Avant de conclure à la nécessité d'un tel remède, revenons sur l'état des lieux. Si l'on regarde plus attentivement : Il n'est facile ni de savoir où sont les Juges et les Avocats, comme il n'est pas aisé de déterminer où ils doivent être.
Il n'est pas facile de savoir où ils sont dans le système de Compliance. Car dans le même temps que les algorithmes sont présentés comme ce qui confirme la nature Ex Ante d'une Compliance qui a pour fonction de détecter et de prévenir Ex Ante, rendant enfin inutiles ces personnages de l'Ex Post que sont le Juge et l'Avocat, un Droit de la Compliance réussit ne connait ni Juge ni Avocat. Ils ne seraient signes que de son échec. Le Juge ne devrait être présent que sous la forme d'une menace. La multitude des décisions de justice montrerait donc l'immaturité de la matière ; leur accroissement montrerait son échec. La présence de l'Avocat, qui toujours conteste et contredit, montrerait que l'aptitude des mécanismes de compliance, qui toujours trouve la vérité, restaure l'information ou calcule les risques, n'est pas si grande. Il faudrait donc compter sur les ingénieurs pour que s'en aillent ces sortes de scories de l'Ex Post et du débat contradictoire que sont Juges et Avocats grâce à ces outils de la détection et de la prévention, produisant les comportements adéquats à l'avenir. D'ailleurs dans le système chinois de Compliance, il y a beaucoup de technologie, beaucoup d'informations rassemblées et peu de juges et d'avocats...
À travers l'interrogation de la place du Juge et de l'Avocat, comme un bien ou comme un mal, c'est l'ensemble du système de Compliance qui doit se définir. Car c'est à travers la conception générale qu'on en a qu'on appréciera cette place, se réjouissant ou non de cette place, toujours trop grande pour les uns, toujours à préserver, voire à accroître pour les autres.
L'on se demande en effet à l'avenir quel modèle dominant va avoir tendance à se développer et lequel il faut favoriser, car ils ne convergent pas.
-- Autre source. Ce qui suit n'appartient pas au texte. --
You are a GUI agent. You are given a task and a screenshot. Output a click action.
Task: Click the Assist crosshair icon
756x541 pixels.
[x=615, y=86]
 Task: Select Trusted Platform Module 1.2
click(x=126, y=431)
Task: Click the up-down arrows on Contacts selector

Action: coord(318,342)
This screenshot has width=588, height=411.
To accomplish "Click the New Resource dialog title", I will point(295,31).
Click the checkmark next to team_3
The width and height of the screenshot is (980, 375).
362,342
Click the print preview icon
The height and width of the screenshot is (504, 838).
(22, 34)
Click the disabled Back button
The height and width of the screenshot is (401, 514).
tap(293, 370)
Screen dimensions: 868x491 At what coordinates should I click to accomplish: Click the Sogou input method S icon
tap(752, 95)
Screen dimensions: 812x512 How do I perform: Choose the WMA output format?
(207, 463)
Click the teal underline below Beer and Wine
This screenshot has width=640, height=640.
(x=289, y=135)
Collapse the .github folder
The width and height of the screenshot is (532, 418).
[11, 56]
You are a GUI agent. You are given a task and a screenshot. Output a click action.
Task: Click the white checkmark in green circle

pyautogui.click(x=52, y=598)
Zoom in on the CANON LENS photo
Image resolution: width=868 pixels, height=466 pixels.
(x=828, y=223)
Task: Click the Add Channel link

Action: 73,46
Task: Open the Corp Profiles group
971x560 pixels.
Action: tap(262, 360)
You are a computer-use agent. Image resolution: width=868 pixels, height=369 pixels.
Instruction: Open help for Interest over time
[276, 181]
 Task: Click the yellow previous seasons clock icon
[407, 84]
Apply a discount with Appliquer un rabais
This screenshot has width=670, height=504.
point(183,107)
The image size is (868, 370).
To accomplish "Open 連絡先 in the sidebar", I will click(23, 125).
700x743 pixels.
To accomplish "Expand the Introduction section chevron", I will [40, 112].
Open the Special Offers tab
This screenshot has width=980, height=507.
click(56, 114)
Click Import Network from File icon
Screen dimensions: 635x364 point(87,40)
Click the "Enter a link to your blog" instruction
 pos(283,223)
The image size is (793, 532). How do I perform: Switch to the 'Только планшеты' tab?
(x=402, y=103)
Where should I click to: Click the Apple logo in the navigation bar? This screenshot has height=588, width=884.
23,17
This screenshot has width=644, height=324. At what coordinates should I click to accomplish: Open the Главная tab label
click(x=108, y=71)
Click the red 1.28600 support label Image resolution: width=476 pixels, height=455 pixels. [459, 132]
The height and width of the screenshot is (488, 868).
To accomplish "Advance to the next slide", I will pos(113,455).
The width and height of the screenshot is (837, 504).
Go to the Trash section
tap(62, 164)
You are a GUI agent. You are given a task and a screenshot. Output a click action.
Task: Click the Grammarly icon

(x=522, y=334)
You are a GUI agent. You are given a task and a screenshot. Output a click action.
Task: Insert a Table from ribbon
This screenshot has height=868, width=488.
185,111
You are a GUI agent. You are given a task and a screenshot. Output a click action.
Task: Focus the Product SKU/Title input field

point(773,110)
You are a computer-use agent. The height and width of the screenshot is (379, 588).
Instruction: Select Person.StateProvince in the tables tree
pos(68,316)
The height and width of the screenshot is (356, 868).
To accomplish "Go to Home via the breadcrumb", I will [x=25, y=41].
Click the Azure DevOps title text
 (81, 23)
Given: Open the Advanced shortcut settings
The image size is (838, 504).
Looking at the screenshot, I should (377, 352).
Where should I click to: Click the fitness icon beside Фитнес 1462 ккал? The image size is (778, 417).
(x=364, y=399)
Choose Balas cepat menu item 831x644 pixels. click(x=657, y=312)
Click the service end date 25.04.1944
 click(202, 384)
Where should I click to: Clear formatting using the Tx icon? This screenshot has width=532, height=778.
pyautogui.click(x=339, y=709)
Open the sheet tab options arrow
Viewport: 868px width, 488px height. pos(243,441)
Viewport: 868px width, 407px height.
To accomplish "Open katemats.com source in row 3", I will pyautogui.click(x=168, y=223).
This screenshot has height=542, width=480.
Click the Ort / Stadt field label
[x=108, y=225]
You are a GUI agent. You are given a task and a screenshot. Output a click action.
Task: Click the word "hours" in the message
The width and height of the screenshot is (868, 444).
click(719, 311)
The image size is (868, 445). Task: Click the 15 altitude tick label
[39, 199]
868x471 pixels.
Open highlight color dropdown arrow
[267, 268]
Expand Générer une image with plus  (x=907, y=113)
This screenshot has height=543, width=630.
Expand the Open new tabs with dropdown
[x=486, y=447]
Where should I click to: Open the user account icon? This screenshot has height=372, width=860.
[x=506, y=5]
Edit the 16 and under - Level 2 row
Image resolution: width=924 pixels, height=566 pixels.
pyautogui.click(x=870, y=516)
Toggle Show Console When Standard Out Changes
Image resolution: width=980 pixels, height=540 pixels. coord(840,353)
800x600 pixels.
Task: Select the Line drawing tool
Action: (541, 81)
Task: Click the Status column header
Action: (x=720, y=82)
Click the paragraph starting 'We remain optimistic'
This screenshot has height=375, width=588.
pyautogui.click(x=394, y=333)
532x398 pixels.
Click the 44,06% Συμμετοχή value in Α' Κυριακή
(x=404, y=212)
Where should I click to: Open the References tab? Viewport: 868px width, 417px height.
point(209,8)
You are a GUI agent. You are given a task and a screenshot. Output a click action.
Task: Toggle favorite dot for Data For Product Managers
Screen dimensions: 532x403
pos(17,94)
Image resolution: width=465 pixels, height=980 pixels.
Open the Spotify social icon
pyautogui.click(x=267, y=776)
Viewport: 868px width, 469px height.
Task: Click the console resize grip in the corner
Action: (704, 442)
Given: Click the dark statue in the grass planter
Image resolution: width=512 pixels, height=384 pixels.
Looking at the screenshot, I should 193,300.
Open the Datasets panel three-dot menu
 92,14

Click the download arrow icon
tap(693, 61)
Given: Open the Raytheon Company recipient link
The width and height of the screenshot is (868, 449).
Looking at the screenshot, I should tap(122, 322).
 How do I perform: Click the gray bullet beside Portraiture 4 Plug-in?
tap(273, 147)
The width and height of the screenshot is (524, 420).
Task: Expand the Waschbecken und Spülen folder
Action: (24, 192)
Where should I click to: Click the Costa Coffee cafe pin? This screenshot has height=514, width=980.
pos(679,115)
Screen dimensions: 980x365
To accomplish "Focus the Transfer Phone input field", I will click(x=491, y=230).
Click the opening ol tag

Le premier modèle est celui de l'accumulation des datas réglementaires et leur mise en corrélation produisant automatiquement la bonne conformité, permettant de se passer des Avocats pour ne garder que des experts du réglementaire et de se passer des Juges pour ne développer que des algorithmes donnant par avance les solutions de demain. Le second modèle est celui-ci de l'insertion plus profonde de l'ensemble des mécanismes de Compliance dans le système juridiques, dans sa logique et ses exigences, lesquels sont avant gardés par le Juge et l'Avocat.
En regardant l'évolution du droit positif et des pratiques et des solutions proposées, l'on est aisé d'imaginer un système économique empli de Compliance sans Avocat ni Juge, tels que l'ensemble du Droit occidental associe ceux-ci à l'idée même d'Etat de Droit, grâce à des process permettant d'obtenir des assurances d'obéissance à des réglementations.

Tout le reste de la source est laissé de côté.